Problem details:
Within the listing below, the lines to output run from the one containing "Task: Click the heart button to love pen" through the one containing "Click Calculate target"; copy them exactly and nothing else.

Data:
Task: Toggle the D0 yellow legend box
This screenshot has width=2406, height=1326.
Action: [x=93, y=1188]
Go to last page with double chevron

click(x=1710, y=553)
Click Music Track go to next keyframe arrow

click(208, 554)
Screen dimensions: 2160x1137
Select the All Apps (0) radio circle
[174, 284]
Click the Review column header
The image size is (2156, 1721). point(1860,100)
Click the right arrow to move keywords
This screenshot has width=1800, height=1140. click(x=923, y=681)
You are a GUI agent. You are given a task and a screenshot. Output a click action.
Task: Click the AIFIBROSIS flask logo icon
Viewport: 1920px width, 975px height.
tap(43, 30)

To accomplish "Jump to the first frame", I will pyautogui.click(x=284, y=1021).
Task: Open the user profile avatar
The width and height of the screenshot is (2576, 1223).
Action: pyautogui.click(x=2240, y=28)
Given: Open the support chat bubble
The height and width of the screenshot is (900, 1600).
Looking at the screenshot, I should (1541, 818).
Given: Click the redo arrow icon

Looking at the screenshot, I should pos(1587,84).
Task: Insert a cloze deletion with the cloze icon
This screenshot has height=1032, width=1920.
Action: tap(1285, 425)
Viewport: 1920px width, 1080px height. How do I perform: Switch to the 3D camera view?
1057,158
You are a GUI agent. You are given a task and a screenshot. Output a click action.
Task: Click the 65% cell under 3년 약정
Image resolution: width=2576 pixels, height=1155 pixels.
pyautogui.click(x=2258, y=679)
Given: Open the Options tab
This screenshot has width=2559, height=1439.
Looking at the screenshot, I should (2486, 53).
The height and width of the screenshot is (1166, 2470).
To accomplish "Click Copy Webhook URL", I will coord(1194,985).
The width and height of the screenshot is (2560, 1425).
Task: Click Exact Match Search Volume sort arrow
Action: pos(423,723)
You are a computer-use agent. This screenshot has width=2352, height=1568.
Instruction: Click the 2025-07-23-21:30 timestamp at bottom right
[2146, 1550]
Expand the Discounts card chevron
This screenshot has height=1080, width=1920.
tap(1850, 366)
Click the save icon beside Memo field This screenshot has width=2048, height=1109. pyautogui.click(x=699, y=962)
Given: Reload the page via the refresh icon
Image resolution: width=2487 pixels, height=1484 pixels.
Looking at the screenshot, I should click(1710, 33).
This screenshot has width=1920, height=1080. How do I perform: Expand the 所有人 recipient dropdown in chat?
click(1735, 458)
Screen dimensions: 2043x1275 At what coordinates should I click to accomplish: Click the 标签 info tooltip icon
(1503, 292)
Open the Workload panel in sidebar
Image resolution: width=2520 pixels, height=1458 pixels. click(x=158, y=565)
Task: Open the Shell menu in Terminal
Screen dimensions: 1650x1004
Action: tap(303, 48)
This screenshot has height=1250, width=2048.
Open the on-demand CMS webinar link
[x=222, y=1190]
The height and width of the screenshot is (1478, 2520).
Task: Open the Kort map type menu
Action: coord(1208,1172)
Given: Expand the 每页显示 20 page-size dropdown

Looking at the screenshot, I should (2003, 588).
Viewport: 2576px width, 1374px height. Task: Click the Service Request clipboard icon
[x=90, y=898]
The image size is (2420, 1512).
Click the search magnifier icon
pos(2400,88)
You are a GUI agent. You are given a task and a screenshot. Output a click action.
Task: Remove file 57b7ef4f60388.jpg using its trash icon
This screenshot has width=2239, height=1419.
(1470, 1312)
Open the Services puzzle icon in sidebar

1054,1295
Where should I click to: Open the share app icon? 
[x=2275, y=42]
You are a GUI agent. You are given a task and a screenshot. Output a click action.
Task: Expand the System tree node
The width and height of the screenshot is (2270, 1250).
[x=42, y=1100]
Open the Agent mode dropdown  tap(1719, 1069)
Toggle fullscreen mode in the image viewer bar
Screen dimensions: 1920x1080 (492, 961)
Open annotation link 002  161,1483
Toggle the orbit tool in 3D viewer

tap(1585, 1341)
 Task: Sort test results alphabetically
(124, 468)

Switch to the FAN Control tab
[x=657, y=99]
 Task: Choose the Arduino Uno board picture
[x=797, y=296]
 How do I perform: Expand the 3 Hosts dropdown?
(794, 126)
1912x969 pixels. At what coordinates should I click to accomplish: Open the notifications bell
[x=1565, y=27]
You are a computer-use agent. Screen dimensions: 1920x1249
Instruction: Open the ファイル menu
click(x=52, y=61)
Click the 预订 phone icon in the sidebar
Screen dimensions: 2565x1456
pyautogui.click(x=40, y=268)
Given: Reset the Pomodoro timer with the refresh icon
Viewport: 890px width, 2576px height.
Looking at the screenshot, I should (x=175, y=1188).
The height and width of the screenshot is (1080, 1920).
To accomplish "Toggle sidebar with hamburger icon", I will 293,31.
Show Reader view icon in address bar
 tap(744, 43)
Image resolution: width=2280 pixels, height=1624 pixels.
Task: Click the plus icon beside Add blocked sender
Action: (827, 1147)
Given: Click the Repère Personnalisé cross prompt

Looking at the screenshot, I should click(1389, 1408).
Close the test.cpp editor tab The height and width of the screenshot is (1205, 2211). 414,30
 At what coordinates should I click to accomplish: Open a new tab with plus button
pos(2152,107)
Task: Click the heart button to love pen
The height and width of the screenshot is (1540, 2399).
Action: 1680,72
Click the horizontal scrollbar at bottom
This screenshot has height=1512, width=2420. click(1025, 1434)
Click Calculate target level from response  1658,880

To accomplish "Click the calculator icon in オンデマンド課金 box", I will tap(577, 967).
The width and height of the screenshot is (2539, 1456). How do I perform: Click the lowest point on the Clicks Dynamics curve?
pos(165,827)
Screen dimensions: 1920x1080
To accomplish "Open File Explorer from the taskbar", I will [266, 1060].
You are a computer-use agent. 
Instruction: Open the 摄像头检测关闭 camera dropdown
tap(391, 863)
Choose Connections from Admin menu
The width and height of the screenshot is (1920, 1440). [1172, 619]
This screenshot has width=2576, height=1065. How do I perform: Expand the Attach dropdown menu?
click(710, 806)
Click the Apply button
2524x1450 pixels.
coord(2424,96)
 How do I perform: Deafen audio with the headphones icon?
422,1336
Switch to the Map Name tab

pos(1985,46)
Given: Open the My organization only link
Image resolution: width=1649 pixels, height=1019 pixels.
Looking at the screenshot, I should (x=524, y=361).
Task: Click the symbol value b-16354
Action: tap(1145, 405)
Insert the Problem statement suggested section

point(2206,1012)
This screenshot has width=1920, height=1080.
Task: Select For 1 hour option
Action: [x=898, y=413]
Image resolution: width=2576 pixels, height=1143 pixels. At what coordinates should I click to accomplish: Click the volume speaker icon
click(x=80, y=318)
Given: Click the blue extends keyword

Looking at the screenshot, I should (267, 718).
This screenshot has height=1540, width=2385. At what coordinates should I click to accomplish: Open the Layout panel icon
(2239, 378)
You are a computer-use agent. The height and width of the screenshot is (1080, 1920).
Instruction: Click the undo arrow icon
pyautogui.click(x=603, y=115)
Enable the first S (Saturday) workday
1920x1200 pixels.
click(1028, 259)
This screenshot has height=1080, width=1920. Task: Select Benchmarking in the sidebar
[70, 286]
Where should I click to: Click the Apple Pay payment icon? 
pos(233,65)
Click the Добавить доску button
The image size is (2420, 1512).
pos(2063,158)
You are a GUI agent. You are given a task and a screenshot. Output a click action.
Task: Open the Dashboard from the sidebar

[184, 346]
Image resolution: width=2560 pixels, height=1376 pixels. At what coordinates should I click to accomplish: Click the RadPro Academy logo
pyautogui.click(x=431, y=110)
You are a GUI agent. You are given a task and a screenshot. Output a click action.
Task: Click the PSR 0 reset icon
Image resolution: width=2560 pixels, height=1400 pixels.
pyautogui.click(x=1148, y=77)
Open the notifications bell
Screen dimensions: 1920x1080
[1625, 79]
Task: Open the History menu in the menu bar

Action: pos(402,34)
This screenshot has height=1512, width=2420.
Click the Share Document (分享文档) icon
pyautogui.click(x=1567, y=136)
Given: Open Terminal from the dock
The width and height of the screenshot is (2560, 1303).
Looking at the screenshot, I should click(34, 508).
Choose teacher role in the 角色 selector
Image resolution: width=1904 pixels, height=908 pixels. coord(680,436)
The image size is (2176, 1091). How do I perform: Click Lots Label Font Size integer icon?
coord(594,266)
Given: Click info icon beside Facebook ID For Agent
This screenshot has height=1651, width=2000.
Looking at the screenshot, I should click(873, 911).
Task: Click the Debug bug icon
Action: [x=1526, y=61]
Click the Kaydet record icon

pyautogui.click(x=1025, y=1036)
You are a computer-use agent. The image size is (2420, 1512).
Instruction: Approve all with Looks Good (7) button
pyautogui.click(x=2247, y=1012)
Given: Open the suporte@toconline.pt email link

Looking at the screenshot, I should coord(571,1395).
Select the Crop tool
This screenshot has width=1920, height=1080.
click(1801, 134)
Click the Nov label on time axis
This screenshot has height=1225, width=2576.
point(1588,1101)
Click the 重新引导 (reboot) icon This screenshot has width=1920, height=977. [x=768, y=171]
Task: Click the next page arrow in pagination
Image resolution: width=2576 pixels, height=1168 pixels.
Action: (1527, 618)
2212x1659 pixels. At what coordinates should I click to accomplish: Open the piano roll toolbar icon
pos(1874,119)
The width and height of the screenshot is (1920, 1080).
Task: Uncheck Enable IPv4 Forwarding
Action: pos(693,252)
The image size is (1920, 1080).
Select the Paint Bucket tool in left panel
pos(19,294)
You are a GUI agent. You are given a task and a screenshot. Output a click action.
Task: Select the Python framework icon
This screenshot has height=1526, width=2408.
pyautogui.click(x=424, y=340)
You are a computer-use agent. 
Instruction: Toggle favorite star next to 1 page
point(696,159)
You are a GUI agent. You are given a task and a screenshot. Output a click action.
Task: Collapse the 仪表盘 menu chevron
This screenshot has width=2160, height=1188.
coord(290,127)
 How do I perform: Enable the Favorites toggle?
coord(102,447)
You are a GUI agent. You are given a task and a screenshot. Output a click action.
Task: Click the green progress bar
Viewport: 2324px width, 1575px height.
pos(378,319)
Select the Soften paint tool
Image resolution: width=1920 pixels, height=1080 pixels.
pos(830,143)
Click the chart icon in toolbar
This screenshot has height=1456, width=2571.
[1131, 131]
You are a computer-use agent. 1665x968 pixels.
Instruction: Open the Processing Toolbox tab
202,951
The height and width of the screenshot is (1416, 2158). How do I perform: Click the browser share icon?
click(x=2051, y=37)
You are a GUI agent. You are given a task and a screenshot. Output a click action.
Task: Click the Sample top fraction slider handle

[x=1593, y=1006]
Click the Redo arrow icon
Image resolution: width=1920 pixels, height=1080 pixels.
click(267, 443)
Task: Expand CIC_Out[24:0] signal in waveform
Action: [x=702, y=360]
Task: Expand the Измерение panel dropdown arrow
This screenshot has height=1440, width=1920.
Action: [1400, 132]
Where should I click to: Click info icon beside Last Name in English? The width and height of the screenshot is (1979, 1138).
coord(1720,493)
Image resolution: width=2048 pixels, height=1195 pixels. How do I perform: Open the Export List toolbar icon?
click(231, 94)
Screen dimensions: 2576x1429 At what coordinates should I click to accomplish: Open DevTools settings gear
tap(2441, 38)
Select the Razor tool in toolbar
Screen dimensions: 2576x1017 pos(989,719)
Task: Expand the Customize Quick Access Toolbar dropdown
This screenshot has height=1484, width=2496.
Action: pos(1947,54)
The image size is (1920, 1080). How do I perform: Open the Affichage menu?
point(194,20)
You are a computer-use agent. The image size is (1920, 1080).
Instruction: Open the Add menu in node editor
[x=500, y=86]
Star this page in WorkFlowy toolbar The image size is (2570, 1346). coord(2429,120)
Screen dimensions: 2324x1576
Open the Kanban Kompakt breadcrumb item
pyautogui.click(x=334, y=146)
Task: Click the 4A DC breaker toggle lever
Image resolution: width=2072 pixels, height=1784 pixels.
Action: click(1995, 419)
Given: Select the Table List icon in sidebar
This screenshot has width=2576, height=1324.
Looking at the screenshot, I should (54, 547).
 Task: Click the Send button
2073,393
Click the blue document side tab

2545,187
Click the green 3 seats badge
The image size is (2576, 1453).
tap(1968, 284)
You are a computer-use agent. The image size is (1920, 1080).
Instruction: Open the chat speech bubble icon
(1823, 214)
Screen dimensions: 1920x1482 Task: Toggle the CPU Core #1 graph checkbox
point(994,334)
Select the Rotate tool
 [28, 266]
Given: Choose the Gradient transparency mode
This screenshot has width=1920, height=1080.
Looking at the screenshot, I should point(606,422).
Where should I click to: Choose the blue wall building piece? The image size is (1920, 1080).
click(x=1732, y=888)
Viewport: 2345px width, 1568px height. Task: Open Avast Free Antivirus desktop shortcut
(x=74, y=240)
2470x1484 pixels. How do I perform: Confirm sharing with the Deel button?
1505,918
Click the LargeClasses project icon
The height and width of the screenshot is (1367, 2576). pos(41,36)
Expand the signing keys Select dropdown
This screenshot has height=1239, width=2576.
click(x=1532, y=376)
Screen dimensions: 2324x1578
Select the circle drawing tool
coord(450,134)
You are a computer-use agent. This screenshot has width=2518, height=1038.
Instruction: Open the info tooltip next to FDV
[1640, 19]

Solved exercise:
Task: Click the heart button to love pen
The height and width of the screenshot is (1540, 2399).
Action: 1680,72
Click the horizontal scrollbar at bottom
This screenshot has height=1512, width=2420. click(1025, 1434)
Click Calculate target level from response  1658,880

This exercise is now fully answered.